• Input material:
━━━━━━━━━━━━━━━━━━━━

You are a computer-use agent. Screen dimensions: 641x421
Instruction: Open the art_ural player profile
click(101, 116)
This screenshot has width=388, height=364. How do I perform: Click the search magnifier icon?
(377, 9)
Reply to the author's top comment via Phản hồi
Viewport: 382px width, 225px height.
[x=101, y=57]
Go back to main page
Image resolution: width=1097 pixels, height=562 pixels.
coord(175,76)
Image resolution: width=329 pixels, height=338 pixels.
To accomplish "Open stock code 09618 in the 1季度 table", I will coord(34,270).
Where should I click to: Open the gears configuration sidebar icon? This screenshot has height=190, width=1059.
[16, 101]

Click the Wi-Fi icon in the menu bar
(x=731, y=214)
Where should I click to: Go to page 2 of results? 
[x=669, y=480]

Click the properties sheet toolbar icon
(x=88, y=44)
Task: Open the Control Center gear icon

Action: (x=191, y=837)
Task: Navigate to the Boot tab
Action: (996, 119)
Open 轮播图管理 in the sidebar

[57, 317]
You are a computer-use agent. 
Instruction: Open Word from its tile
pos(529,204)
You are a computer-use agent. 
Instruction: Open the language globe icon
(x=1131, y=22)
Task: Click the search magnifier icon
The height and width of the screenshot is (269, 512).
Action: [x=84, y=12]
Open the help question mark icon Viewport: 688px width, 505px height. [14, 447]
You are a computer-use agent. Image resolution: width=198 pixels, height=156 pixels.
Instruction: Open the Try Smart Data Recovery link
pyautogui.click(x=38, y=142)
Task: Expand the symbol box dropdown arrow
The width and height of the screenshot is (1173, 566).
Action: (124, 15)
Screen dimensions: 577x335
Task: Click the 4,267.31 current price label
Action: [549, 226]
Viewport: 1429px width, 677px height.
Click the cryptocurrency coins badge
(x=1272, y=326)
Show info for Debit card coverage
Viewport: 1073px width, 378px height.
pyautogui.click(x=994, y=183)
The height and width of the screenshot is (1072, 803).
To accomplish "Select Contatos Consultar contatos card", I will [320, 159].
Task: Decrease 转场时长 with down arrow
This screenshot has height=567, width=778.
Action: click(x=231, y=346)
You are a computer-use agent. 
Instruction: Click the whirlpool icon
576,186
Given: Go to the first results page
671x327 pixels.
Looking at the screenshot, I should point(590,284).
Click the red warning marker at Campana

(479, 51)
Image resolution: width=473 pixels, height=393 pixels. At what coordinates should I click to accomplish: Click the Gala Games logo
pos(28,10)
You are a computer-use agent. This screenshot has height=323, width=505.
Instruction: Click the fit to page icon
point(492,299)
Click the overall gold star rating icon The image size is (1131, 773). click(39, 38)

━━━━━━━━━━━━━━━━━━━━

• What is required: Count the lines in the entries that hold the word "arrow", and give nothing but the total.

• Exercise answer: 2